PCS students adjusting to Covid routine

“All in all, it’s going as well as we could hope,” Perkins County Schools Superintendent Philip Picquet said Tuesday after the first 10 days of the school year. 

It’s great having kids back in the building like it’s supposed to be, he added. 

Students in all grades are having to adjust to new routines in the halls, classrooms, buses and lunch room, thanks to the coronavirus. 

The 2019-20 school year ended in mid-March when schools nationwide closed facilities in the midst of the COVID-19 pandemic. 

Not knowing how the virus might attack students, schools shifted to an online learning environment for the remainder of the year. 

Many schools in southwest Nebraska have returned to in-person school. 

Picquet said they developed a number of protocols to make the school environment as safe as possible. 

He said they’ve worked closely with the Southwest Nebraska Public Health Department to develop plans to deal with a variety of situations that could develop.

They encourage use of hand sanitizer after changing classes, frequent hand washing and social distancing to keep the virus in check as much as possible. 

Students sit in assigned desks, in assigned seats on the bus, and even assigned order for elementary students going to lunch, just in case contact tracing is needed. 

Picquet said the biggest challenge has been lunch at the elementary level. 

Putting several classes in the same lunch room at the same time while trying to keep social distancing has been a challenge, he said. 

To make some room, second graders are picking up lunch and eating in their rooms.

Picquet said that social time during lunch is key to developing social skills. 

They are taking custodial precautions as well, with extra cleaning, especially high-contact surfaces, such as door knobs, handrails, etc.

Wipes and spray are available in classrooms and students are using them to clean desks, he added. 

Some students are wearing masks, some aren’t, he said. Students in activities appear to be wearing masks more frequently than others. 

The health department said wearing a mask can reduce the need for quarantining if a student is exposed to another student infected with Covid.
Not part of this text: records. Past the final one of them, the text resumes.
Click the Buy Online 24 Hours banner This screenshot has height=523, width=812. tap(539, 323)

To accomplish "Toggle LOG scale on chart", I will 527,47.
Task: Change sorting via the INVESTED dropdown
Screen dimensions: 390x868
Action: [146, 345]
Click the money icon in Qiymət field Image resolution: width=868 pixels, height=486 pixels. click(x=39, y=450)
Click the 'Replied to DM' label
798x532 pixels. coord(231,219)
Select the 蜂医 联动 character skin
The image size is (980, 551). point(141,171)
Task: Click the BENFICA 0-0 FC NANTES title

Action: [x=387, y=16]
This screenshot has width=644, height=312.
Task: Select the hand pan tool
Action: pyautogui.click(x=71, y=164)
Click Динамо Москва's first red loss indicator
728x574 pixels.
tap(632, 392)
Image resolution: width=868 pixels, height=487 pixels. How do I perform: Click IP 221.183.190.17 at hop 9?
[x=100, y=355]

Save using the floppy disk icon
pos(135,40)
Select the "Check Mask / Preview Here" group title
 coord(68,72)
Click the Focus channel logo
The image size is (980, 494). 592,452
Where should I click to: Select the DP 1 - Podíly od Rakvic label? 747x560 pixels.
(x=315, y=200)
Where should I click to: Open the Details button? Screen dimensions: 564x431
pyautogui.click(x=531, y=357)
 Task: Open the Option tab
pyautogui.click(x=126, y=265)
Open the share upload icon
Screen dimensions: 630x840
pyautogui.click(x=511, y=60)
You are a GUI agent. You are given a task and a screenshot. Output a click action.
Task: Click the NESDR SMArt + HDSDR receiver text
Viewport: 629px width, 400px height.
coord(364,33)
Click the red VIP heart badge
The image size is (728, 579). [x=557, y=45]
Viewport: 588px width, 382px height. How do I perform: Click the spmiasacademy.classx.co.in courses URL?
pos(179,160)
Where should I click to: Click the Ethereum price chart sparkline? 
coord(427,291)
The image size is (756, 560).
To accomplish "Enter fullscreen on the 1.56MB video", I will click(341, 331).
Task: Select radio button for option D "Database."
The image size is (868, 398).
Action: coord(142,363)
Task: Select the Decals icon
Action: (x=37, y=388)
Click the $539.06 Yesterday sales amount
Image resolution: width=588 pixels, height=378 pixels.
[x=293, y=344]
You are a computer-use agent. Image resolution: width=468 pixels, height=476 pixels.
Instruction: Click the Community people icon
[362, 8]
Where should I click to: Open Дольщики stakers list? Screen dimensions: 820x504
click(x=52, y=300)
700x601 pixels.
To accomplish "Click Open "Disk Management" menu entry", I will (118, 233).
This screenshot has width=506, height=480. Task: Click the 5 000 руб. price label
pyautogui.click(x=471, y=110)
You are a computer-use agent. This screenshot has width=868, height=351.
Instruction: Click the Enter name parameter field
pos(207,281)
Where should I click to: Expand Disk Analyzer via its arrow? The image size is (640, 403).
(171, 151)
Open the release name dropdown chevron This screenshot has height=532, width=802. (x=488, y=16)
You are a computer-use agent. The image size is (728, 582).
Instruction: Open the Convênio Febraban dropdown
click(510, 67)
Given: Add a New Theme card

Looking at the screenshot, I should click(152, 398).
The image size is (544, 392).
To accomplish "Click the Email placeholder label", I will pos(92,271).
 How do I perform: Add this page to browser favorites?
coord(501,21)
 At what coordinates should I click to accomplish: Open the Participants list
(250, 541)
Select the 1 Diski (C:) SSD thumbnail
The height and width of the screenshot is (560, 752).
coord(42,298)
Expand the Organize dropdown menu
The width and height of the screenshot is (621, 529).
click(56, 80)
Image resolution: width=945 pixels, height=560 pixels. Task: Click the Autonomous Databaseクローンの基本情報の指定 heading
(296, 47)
Plus, an infected student will reduce exposure to others if they too are wearing a mask, the health department has told Picquet. 

Feeder bus routes

Picquet said early indications show the feeder bus routes are working out well.

Due to a shortage of drivers, the school is running three feeder bus routes—one with pickups in Venango and Brandon, another with pickups in Madrid and Elsie and another with a pickup at Trinity Lutheran Church north of Grant. 

Picquet said he realizes it’s not as convenient for some families but it was a move they needed to make.